Start of DATA

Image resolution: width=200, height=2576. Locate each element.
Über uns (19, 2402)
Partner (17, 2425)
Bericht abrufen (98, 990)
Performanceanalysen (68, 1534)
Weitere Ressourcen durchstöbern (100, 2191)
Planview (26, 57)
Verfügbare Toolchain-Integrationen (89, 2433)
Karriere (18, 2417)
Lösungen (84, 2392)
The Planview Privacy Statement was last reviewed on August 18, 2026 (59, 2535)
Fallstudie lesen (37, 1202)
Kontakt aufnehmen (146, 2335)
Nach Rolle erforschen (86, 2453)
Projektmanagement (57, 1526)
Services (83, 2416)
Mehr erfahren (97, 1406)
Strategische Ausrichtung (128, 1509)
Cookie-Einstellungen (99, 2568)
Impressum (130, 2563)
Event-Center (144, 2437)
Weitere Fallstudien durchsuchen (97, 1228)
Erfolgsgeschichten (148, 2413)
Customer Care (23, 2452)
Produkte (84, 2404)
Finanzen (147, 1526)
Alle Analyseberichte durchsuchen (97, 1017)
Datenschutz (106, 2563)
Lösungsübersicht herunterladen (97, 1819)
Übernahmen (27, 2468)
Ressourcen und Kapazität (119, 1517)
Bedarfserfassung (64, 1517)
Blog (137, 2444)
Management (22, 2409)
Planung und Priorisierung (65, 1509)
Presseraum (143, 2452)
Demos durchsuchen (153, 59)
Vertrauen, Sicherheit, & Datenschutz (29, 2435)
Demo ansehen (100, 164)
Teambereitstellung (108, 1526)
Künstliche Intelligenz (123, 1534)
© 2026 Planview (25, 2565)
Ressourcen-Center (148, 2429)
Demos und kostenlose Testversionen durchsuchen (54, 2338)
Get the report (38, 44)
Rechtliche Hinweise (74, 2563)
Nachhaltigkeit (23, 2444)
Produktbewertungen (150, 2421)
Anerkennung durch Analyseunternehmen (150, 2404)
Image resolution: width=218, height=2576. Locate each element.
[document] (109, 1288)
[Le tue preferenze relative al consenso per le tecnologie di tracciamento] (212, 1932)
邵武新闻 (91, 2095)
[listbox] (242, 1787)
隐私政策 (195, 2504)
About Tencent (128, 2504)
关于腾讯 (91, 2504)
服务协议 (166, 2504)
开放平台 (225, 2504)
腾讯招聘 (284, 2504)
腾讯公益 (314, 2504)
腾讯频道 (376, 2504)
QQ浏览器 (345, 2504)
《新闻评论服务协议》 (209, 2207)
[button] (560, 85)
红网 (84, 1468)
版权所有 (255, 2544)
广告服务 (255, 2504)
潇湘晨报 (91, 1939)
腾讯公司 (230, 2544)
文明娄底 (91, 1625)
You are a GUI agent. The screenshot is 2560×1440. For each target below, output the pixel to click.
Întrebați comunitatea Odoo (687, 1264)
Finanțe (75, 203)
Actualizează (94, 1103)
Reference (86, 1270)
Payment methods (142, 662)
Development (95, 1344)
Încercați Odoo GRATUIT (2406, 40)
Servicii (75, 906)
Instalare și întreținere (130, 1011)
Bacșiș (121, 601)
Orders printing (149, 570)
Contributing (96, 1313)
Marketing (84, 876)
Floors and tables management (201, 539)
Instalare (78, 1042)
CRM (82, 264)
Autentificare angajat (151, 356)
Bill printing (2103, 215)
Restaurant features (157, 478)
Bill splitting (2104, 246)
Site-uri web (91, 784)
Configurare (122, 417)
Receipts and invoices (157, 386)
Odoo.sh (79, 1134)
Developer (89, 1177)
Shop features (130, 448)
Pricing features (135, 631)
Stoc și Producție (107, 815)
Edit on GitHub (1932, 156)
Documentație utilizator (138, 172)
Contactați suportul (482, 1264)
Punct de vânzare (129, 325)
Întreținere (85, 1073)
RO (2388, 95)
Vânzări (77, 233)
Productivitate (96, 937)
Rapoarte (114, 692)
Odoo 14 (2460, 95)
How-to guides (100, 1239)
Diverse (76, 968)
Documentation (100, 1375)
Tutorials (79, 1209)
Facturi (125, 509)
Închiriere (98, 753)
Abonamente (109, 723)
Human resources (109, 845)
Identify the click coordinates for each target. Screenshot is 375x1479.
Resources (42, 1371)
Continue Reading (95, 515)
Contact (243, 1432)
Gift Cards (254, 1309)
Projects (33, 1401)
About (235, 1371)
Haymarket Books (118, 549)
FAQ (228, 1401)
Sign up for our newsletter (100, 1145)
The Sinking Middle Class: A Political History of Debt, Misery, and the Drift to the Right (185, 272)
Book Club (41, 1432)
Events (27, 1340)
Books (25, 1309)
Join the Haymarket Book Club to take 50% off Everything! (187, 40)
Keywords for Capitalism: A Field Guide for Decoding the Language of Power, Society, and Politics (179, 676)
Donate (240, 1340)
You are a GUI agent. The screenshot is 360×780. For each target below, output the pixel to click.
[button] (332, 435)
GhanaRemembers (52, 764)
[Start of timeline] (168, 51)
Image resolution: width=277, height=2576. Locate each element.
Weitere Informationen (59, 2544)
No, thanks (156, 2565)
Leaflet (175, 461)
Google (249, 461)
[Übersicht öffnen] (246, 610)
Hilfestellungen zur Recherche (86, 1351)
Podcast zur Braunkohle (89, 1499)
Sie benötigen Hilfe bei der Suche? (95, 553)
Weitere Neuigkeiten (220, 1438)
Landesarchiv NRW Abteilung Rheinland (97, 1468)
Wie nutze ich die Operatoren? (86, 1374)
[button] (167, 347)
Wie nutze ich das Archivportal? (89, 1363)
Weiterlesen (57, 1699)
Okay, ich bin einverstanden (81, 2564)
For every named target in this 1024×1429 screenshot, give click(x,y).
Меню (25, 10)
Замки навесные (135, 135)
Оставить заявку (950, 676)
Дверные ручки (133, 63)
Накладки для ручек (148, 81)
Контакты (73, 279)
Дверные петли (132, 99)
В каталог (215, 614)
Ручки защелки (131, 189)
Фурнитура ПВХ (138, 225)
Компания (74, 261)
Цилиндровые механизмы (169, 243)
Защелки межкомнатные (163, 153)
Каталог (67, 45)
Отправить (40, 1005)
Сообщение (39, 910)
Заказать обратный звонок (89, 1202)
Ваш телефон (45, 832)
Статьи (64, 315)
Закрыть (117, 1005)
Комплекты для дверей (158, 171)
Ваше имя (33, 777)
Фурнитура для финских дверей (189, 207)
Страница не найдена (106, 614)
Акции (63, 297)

End of DATA

• _WHAT IS EXPECTED_
The answer must be every line from the entries above that holds the string "Club".

• _SOLUTION FOR THIS PROBLEM_
Book Club (41, 1432)
Join the Haymarket Book Club to take 50% off Everything! (187, 40)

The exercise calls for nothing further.